## Records shown
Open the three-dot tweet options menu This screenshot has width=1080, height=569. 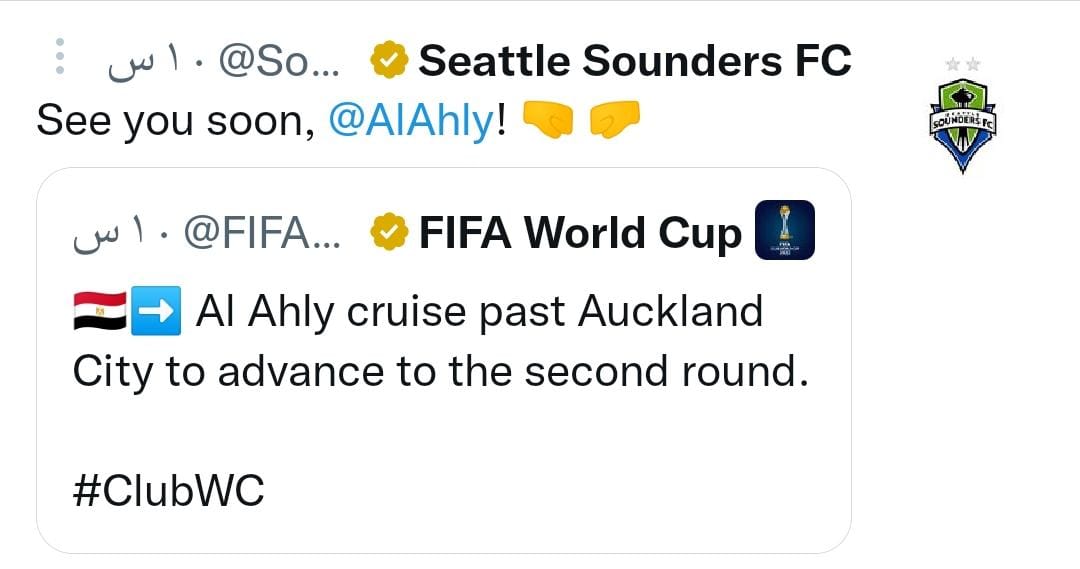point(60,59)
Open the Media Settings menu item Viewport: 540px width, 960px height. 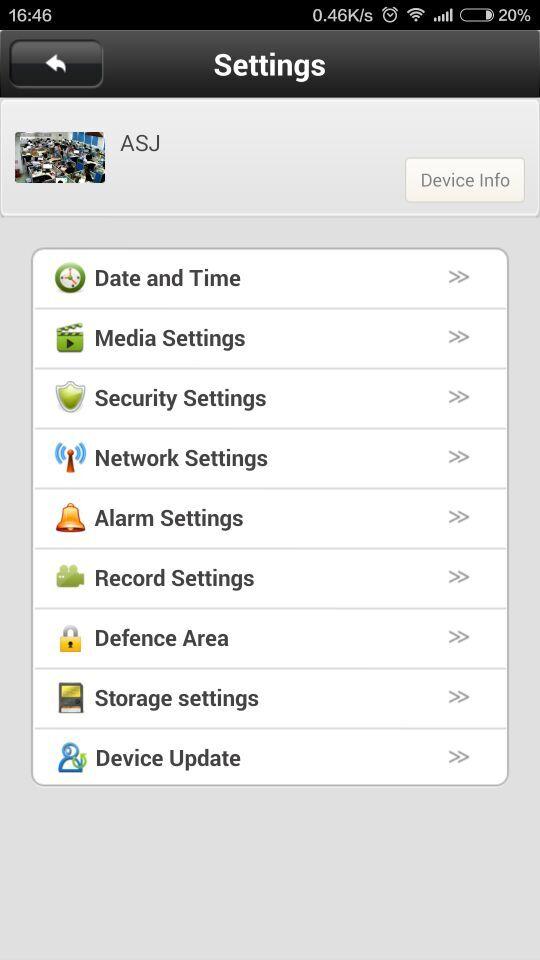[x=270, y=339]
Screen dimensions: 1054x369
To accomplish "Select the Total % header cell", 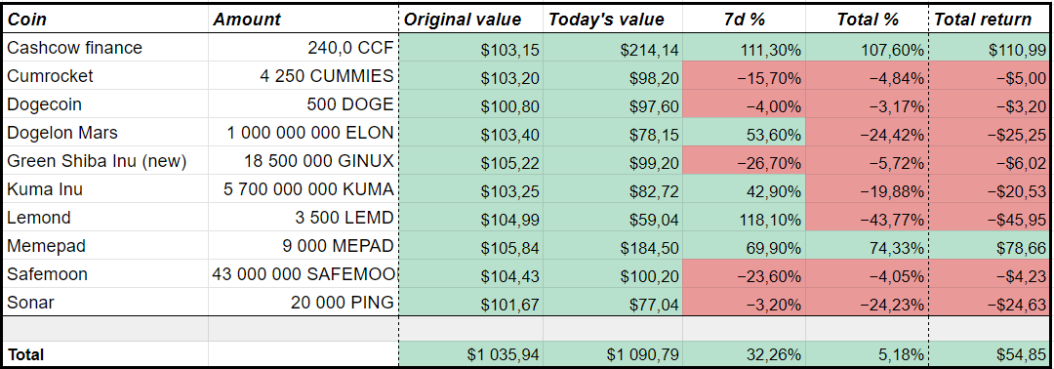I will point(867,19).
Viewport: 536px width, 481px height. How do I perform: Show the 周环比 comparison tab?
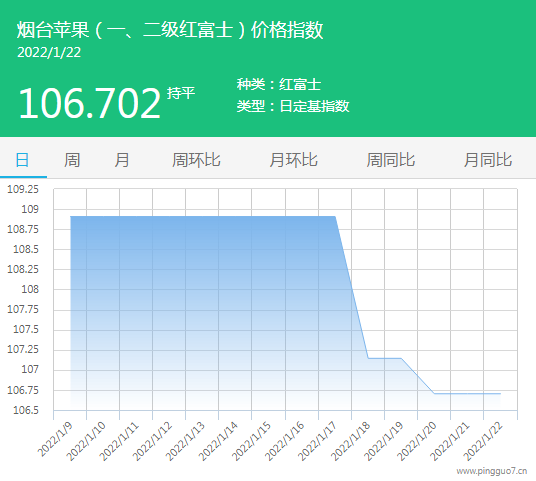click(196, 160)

==

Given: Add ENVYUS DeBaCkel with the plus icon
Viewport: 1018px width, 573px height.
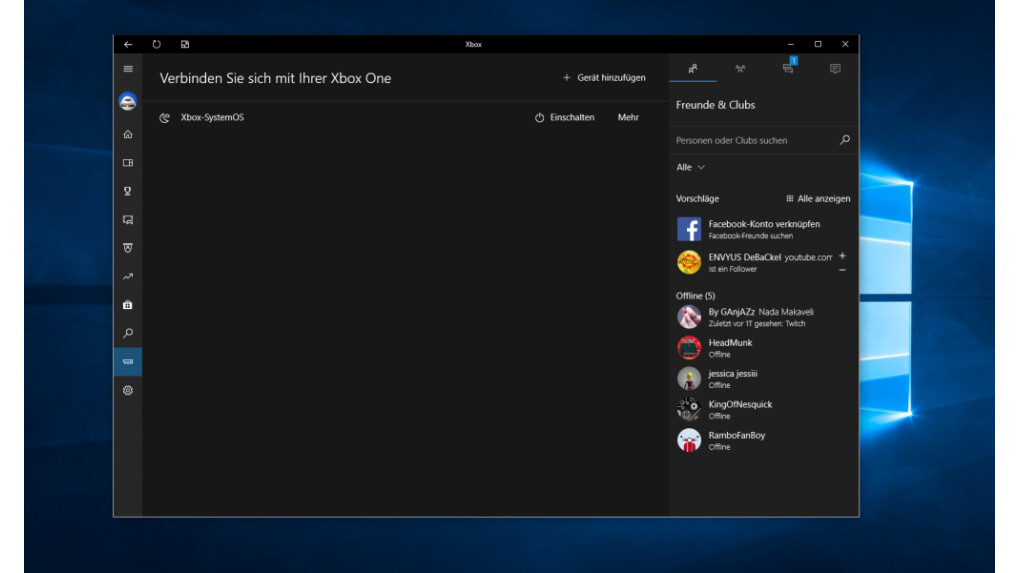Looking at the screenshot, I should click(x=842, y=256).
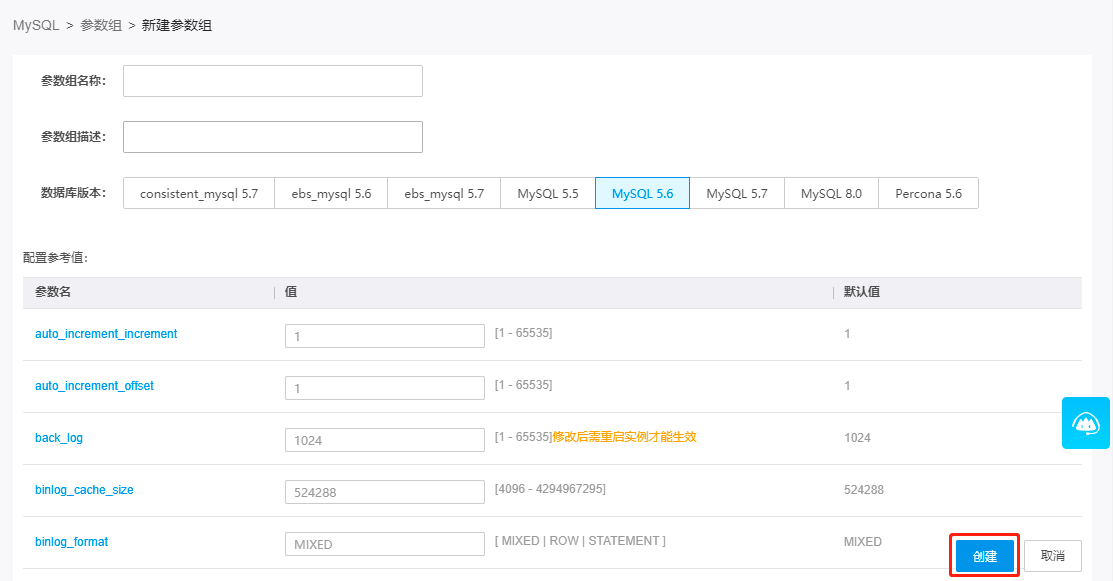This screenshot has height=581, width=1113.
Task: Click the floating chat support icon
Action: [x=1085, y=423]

==

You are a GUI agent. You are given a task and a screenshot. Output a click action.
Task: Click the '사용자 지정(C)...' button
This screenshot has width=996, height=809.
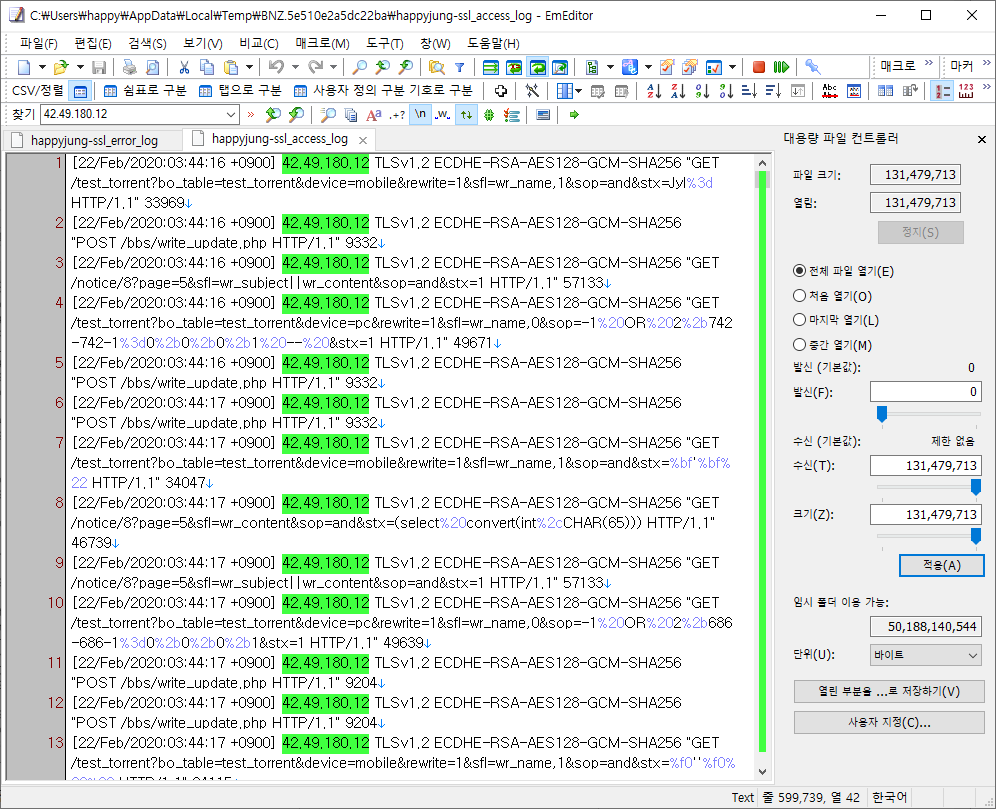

## Exercise goal
Return, unchanged, the run of lines above that opens with the line containing "You are a GUI" and closes with the line containing "This screenshot has width=996, height=809.". Include both.

## Answer box
You are a GUI agent. You are given a task and a screenshot. Output a click action.
Task: Click the '사용자 지정(C)...' button
This screenshot has width=996, height=809.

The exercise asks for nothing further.